Even the images did not seem extraordinary: abuse of the drone, shaky shots, without color editing, without control of light and dark. Rather amateurish, in short, this is added to the abuse of old stock images.
The segments dedicated to three characters of Genoese origin are definitely too long: Fabrizio De Andrè, Paolo Villaggio, but above all Moana Pozzi. Three undoubtedly interesting characters, but a few minutes less to them and a space dedicated to Montale or Caproni (except for a mention of the “vertical city”), to Govi or to the families and characters who, from the Middle Ages to the Renaissance, have made the city big, not spoiled property. There were no references to living Genoese characters (Renzo Piano, speaking of the new bridge), but perhaps because there are none and we must take note of them.
It is not clear what the Costa Concordia and I its shipwreck, including Schettino, centered in the whole program. The long dedication dedicated to Mary Shelley and her Frankenstein is also hard to explain. All because the writer stayed a year in Genoa.
It must be acknowledged that Corrado Augias’ show has tried not to become one of the predictable, whipped, repetitive and boring broadcasts that talk about the “largest historic center in Europe” (it is not, it is not even the largest of Italy) and of “English in default for the rent of the flag of San Giorgio”. There was also no pesto: “Secret cities” managed to talk about Genoa even without basil and pestle in hand, which are now comparable to what pizza and mandolin are for Italy in the American collective imagination.
A point in favor of the four “contemporary” stories told as Augias knows how to do: the Red Brigades assassination of Guido Rossa, the riots of 1960 against the Tambroni government, the G8 and the tragedy of the Morandi Bridge together with the construction of the San Giorgio Bridge.

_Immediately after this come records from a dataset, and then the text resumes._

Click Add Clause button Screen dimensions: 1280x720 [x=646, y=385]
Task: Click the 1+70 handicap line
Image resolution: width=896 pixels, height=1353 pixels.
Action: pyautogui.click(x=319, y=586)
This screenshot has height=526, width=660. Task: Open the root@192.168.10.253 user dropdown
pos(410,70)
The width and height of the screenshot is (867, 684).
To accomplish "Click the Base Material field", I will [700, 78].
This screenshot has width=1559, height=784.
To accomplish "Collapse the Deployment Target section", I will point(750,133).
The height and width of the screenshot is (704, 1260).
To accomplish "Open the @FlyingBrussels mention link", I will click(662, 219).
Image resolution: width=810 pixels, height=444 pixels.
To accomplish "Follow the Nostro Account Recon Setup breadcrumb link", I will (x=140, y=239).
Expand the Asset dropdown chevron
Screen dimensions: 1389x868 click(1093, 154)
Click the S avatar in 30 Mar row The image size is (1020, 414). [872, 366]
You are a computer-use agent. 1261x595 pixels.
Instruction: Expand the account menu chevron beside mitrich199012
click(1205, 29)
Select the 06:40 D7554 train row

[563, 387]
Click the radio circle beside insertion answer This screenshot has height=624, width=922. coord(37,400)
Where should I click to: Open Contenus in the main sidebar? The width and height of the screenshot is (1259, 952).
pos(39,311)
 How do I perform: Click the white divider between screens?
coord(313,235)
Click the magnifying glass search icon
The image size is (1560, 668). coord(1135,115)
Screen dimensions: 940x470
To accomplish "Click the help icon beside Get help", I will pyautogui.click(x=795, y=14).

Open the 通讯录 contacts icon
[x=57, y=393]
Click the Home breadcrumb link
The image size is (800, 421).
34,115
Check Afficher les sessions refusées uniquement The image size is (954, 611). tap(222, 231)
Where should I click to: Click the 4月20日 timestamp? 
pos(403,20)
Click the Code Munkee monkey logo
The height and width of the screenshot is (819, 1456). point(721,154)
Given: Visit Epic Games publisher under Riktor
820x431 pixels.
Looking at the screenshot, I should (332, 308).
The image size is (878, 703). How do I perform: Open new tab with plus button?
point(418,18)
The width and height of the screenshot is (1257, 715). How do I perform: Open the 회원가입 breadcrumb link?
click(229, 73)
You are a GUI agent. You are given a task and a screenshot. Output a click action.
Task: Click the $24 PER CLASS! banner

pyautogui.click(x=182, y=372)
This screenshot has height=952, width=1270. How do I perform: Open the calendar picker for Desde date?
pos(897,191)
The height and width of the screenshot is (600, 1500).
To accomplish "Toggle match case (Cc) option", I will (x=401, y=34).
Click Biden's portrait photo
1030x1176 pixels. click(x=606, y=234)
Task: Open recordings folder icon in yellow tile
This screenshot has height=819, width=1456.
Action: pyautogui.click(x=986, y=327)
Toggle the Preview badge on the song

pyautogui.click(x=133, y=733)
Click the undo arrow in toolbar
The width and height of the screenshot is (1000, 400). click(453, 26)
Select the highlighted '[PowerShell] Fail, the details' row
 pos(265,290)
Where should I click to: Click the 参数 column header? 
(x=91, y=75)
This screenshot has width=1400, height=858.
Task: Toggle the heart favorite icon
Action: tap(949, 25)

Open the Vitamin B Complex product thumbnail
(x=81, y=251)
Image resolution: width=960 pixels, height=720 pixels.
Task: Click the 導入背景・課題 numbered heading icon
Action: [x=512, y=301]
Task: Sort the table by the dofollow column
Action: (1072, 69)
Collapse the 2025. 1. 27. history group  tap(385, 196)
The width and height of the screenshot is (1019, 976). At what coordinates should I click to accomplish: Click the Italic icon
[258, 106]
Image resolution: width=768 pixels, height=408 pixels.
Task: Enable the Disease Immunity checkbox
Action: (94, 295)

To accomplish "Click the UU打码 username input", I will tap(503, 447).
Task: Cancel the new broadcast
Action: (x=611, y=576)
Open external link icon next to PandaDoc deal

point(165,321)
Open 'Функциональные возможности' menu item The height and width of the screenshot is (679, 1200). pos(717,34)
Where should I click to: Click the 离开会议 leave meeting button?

All together, however, and with such extensive insights into the characters, jumping without criteria from Villa Pallavicini to the pornstar of Palmaro, it seemed more like a soup than a well-organized broadcast. In short, the idea was there and in 2 hours it tells itself. In short, more things without giving in to audience claims to be collected thanks to It could have avoided Genoa being just a frame for the many stories that were wanted to be told in what seemed more like a jar full of things than a consequential narrative.
A note of merit for those who have tried, but the result was superficial and recollected.